The agreement should also have a clear business purpose and not limit an employee’s ability to find employment.
To determine if a non-compete agreement is enforceable, the following questions should be answered:
- Does the agreement impose an undue hardship on the employee?
- Is it injurious to the public interest?
- Is the restriction greater than necessary to protect the legitimate interest of the employer?
- Does the employer have a business interest to protect?
Think of this scenario.
You are a small business owner who makes beeswax candles.
You have created a streamlined process that allows you to produce candles at twice the rate of competitors.
Because of this streamlined process, you have lower production costs and can manufacture less expensive candles. That is your competitive advantage!
If an employee takes this process to a competitor, it creates an unfair advantage for your competitor.
It simply is not fair that you spent the time and resources in creating the process that was duplicated. They can now hit the ground running and unfairly compete with you.
This might be an example of a time when a non-compete agreement would be appropriate.

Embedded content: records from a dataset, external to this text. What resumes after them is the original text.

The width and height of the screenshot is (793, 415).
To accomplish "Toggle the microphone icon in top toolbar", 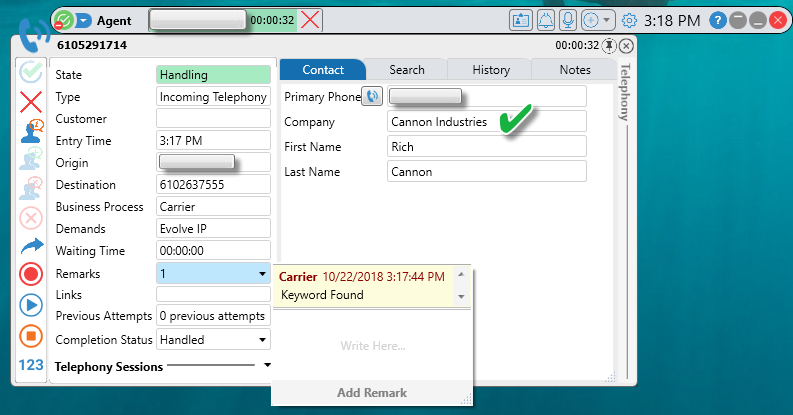I will pyautogui.click(x=568, y=20).
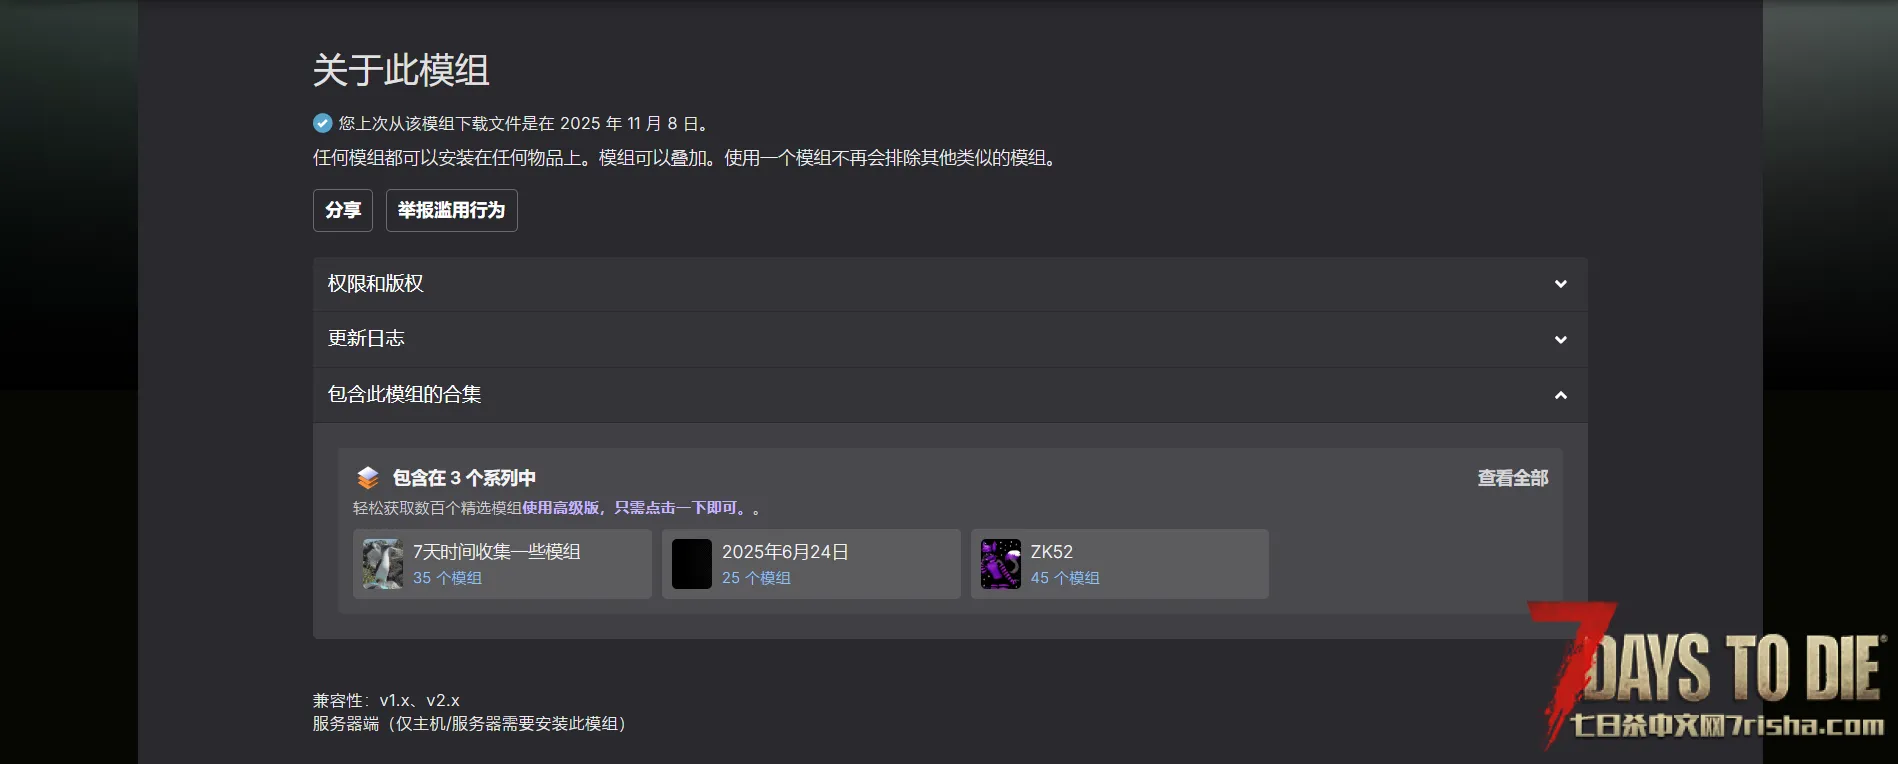Image resolution: width=1898 pixels, height=764 pixels.
Task: Click the 7天时间收集一些模组 collection title
Action: (x=497, y=552)
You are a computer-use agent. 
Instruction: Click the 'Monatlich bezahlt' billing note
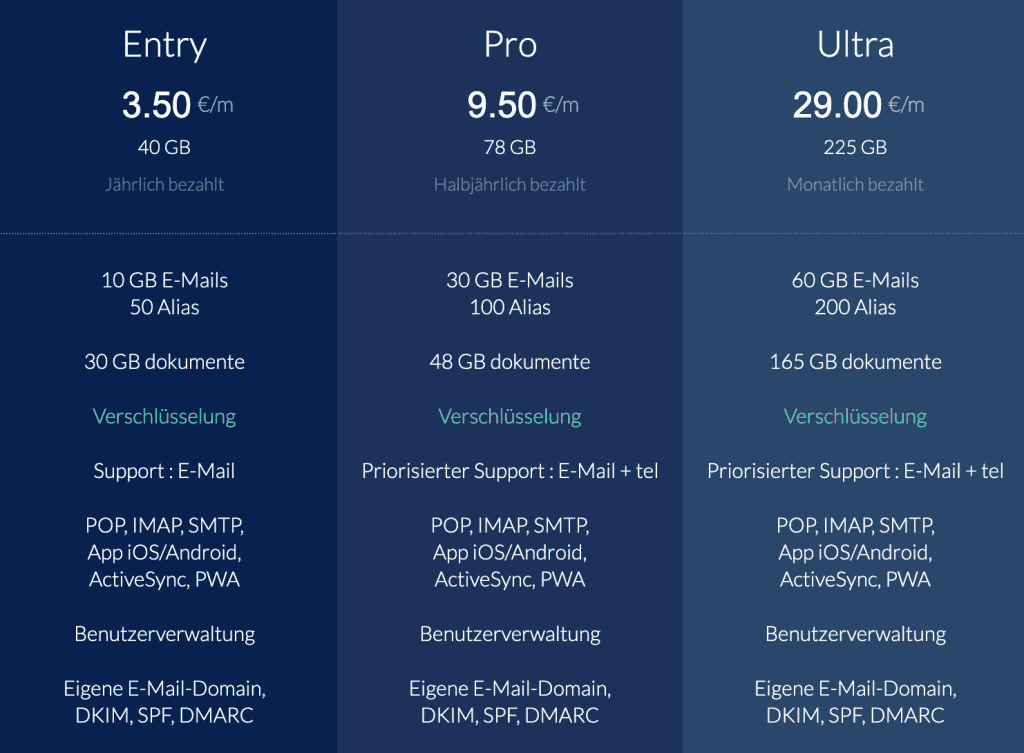(855, 185)
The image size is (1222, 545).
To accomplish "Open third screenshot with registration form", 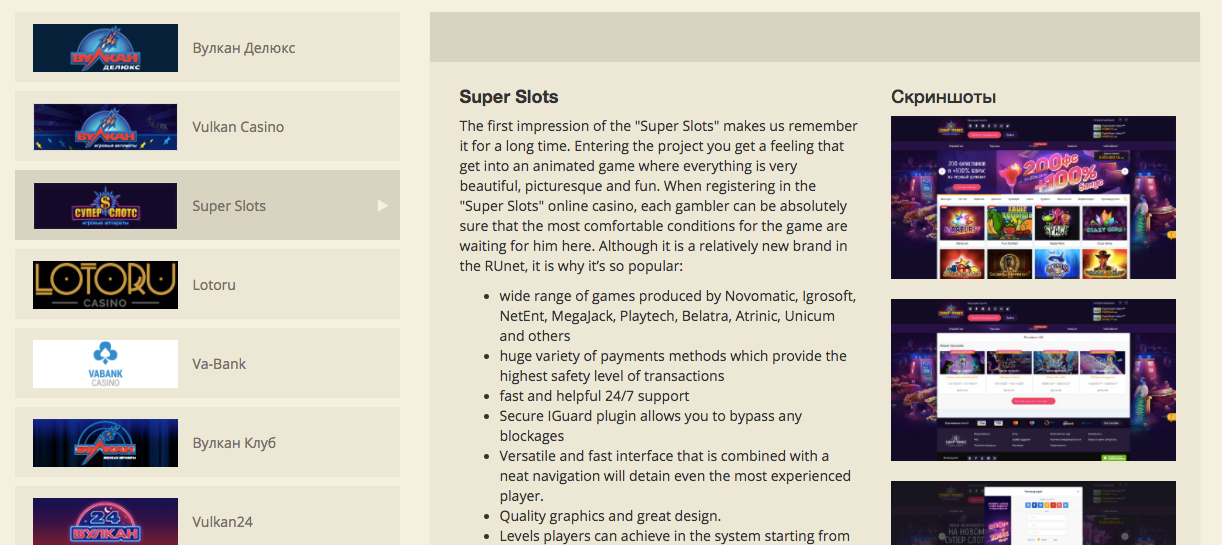I will [1033, 513].
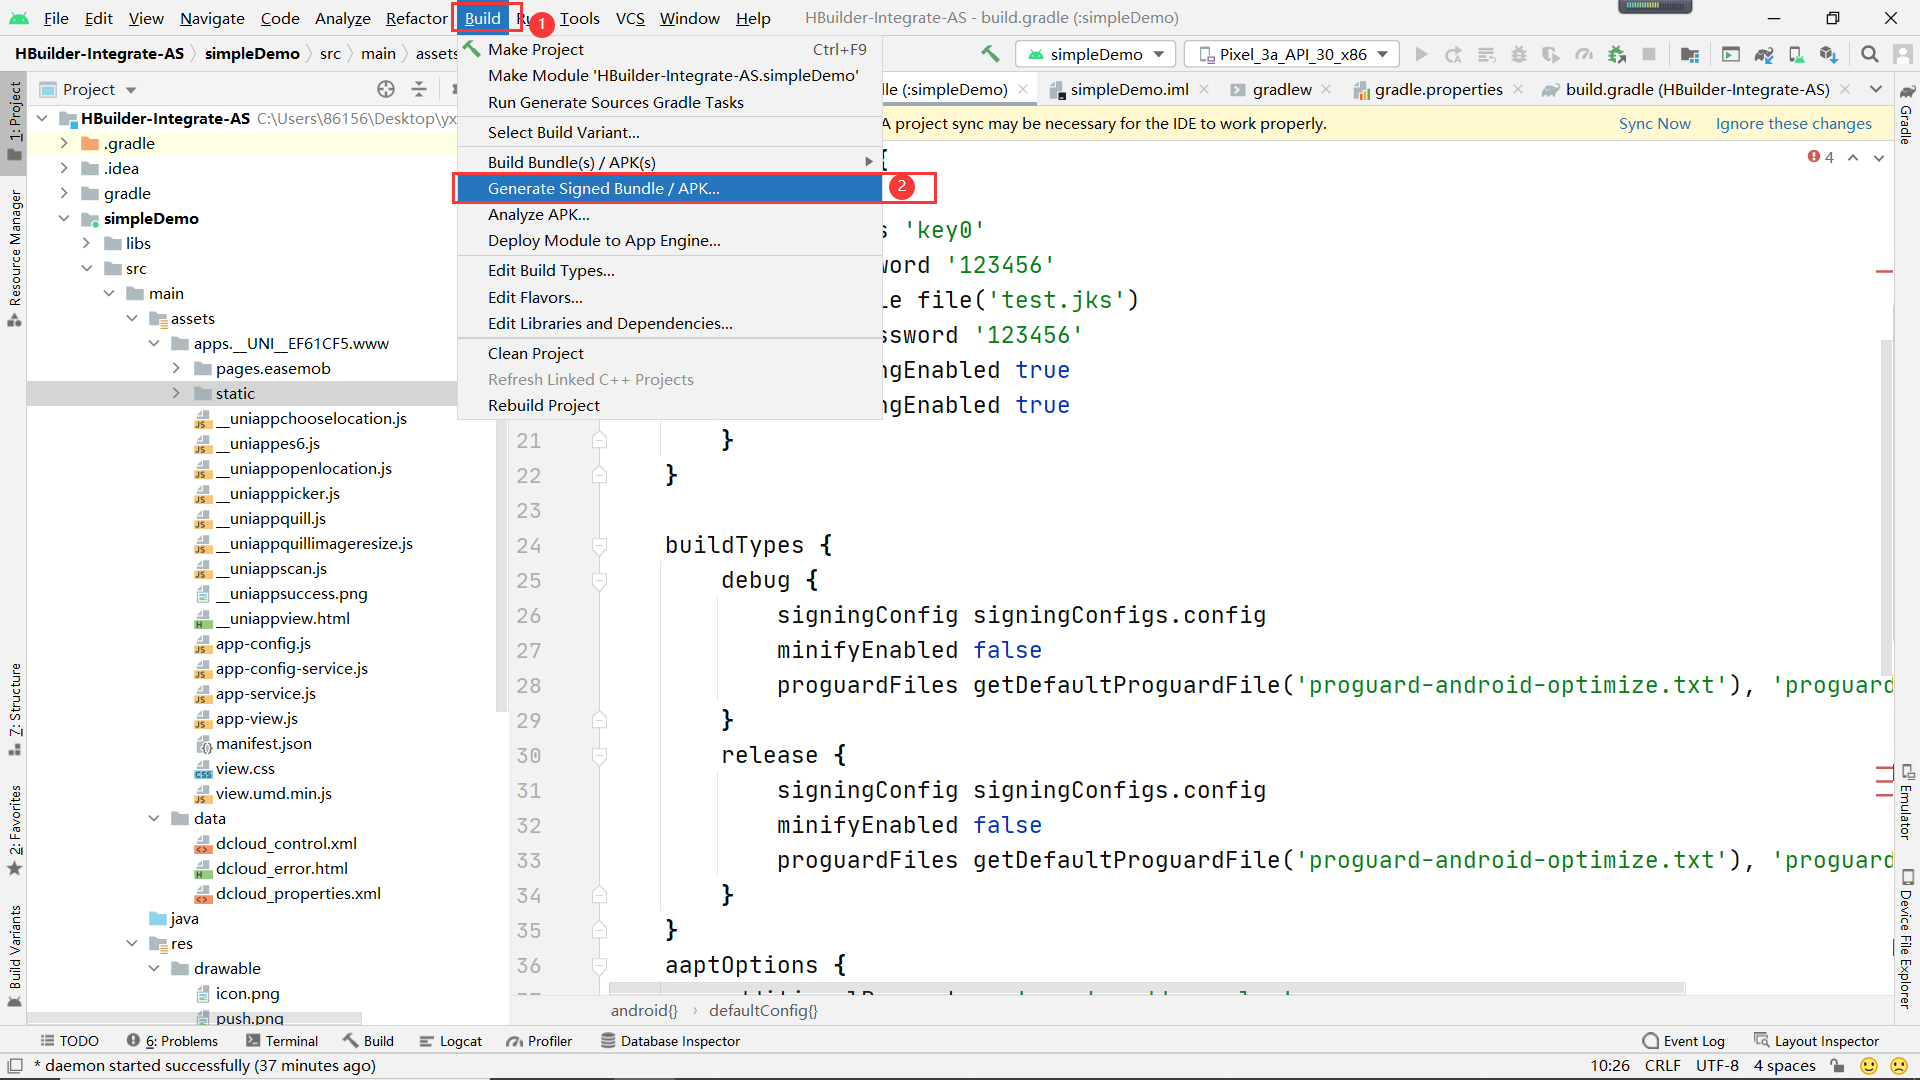Open SDK Manager icon
1920x1080 pixels.
coord(1829,54)
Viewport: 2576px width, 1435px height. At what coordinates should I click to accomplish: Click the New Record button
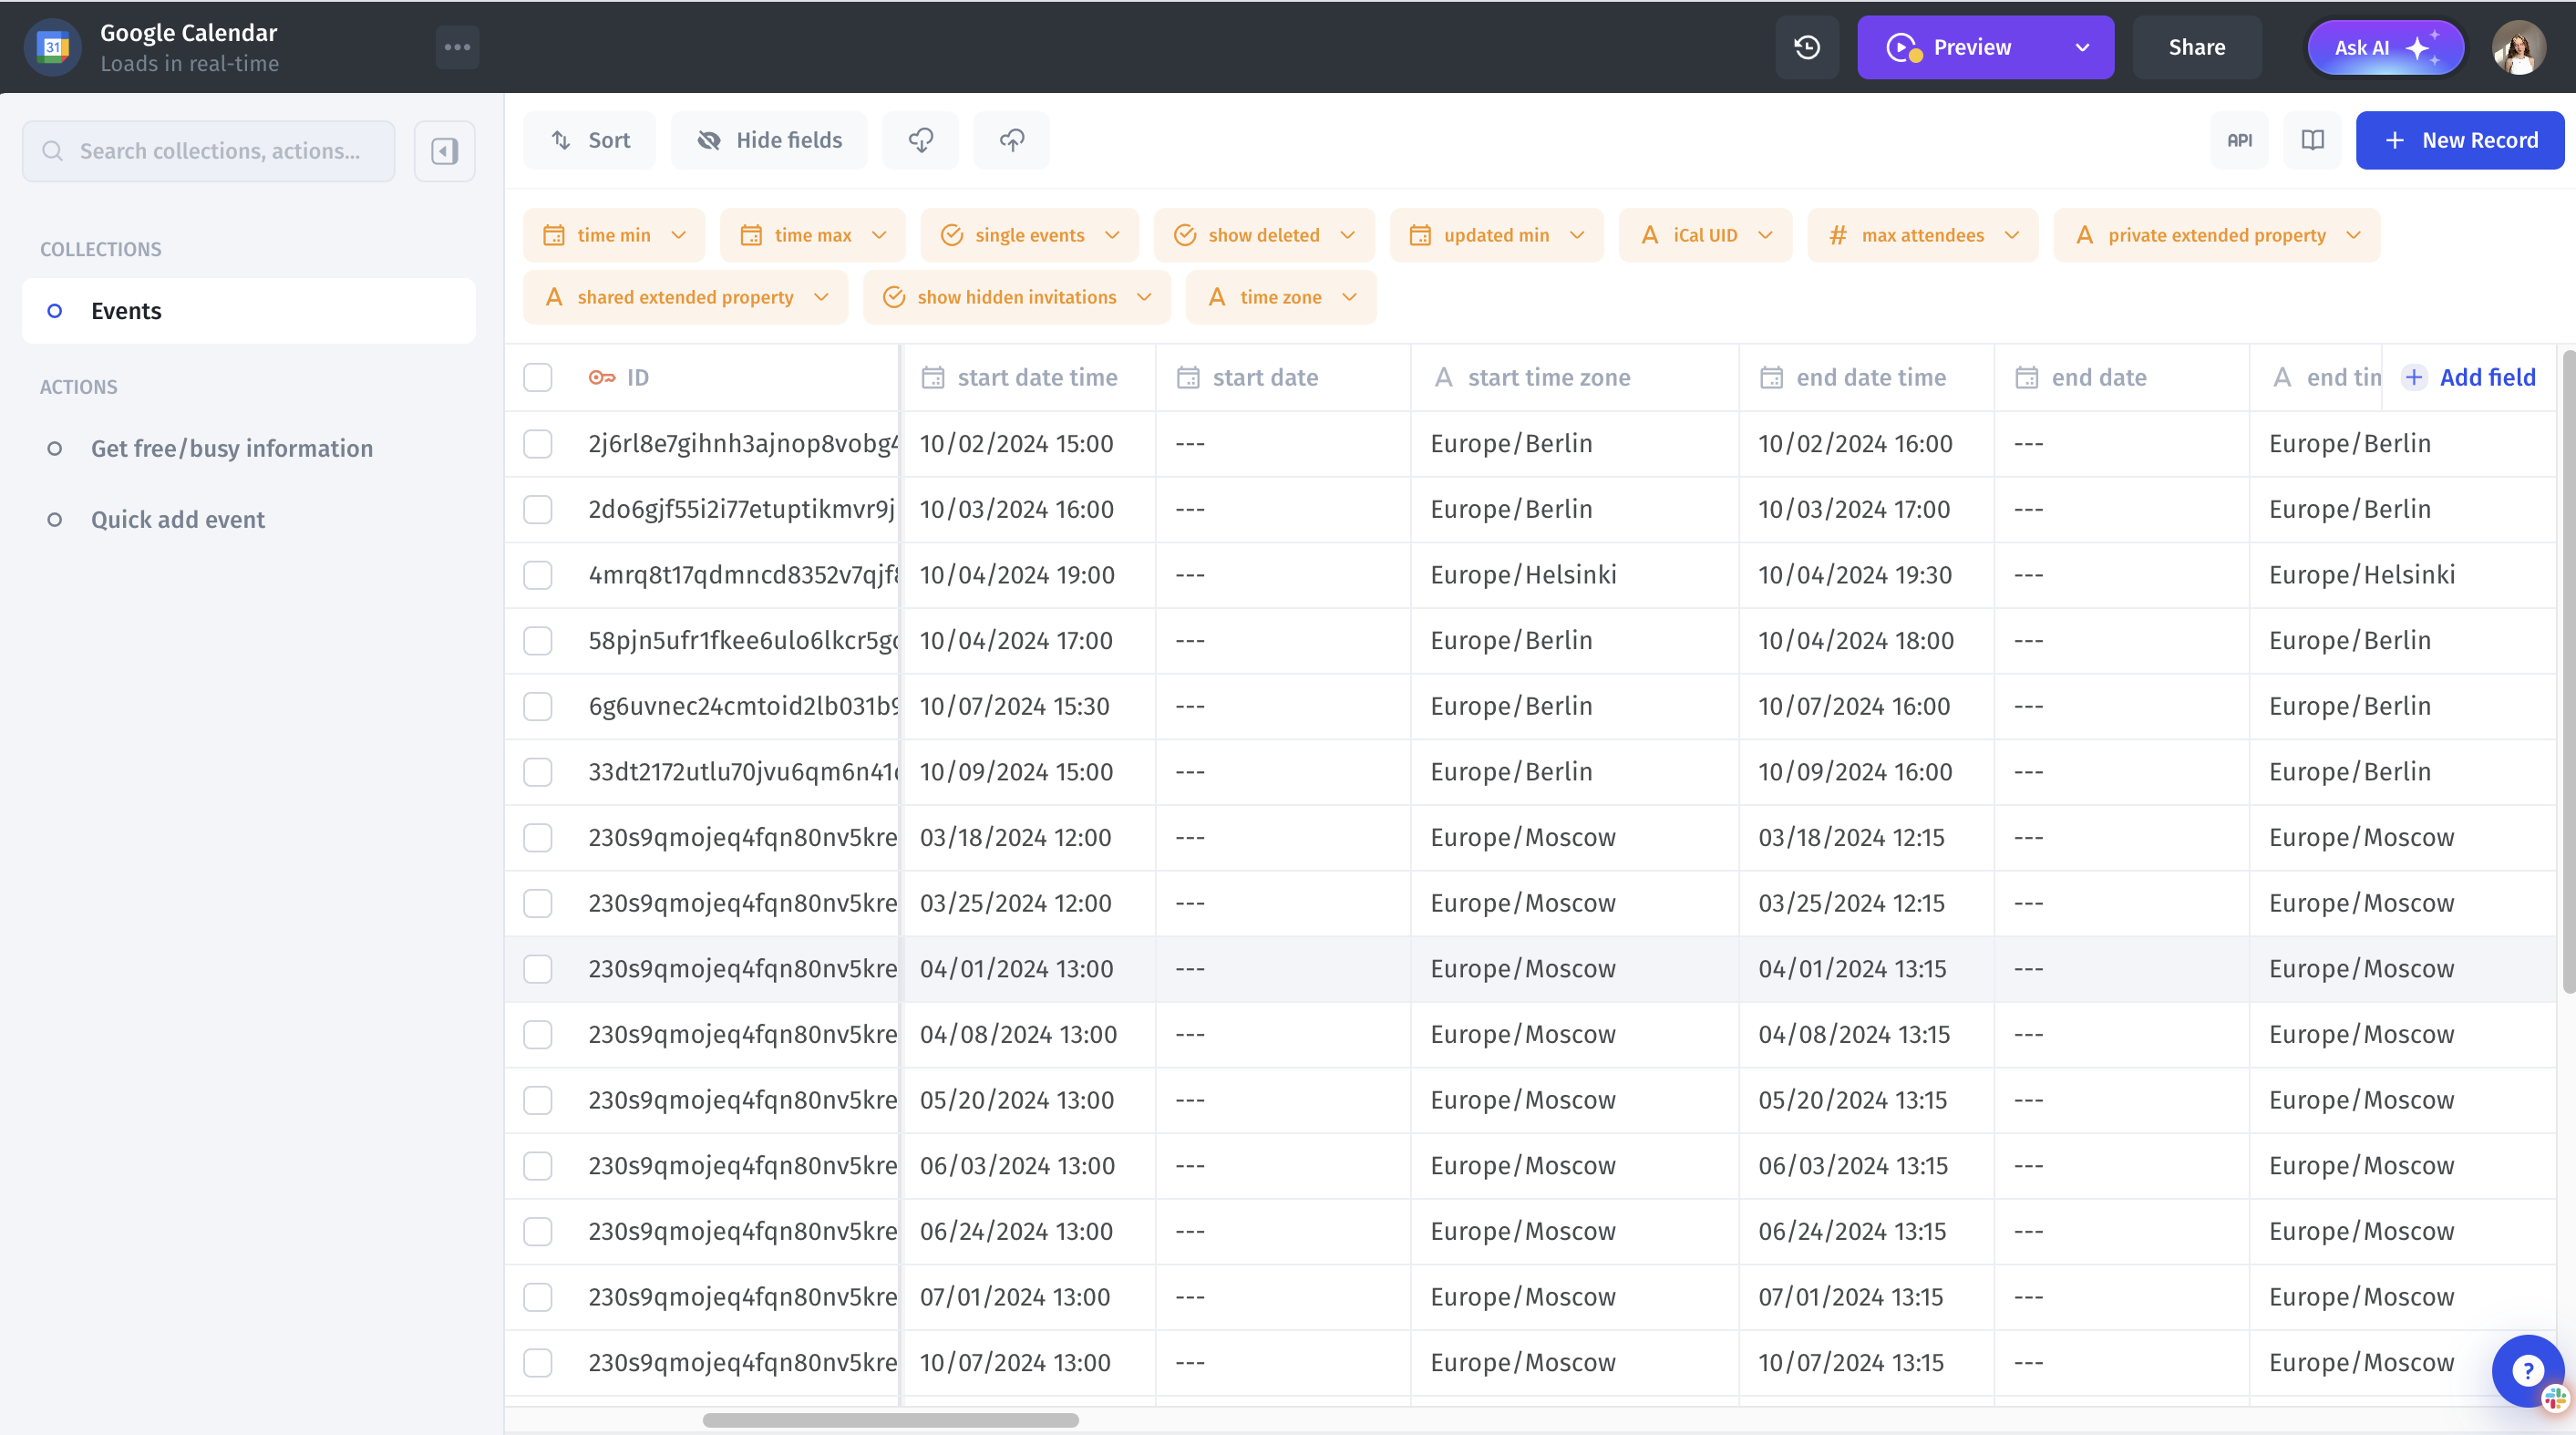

Not All States Recognize Non-Compete Agreements
Some states do not recognize noncompete agreements. It is important to understand the laws in your state and create agreements that can be supported by state law.
So, what happens if a non-compete agreement is enforceable and an employee ignores their agreement?
This is not a good thing for the employee or the hiring employer.
There have been cases where the former employer won litigation and was awarded damages based on profits due to violating the agreement.
The award included compensatory damages as well as attorney fees.
No one wants to waste time and resources in court. Again, the goal is a reasonable agreement that protects both the employer and the employee.
What is the time limit on noncompete agreements?
One year is the most common time limit on noncompete agreements. But you will see time limits of six months to two years.
Again, the goal is to have reasonable expectations for a departing employee. So, depending on your industry, a timeline can communicate your attempt at reasonable restrictions.
What is the typical distance for a non-compete?
The distance from your business location can vary. A common distance is that employees are prohibited from competitive activity within a 10 to 25-mile radius of the employer’s business.
Be Aware of Who You Are Hiring
For this reason, hiring employers should be aware of noncompete agreements from prior employers before making a hiring decision.
If a non-compete agreement is reasonable with its limitations and written to protect the employer’s confidential information and or/trade secrets, it is much more likely to be enforceable than the one targeted to limit competition.
Attorneys Are an Important Part of The Process
Every state has different laws on non-compete agreements, so it is important to have an attorney look at an agreement to ensure it is enforceable and complies with local laws.
Many online tools can help you create a customized agreement that complies with the laws of your state.
This investment will be worth the time and effort.
Everyone wants fair treatment.
Employees need to be able to make a living. However, a business that invests time and money in fine-tuning how they do what they do should have some protection from employees who have selfish motives.
Take the time to learn what your state laws are and work to create an agreement that can benefit both you and your departing employees.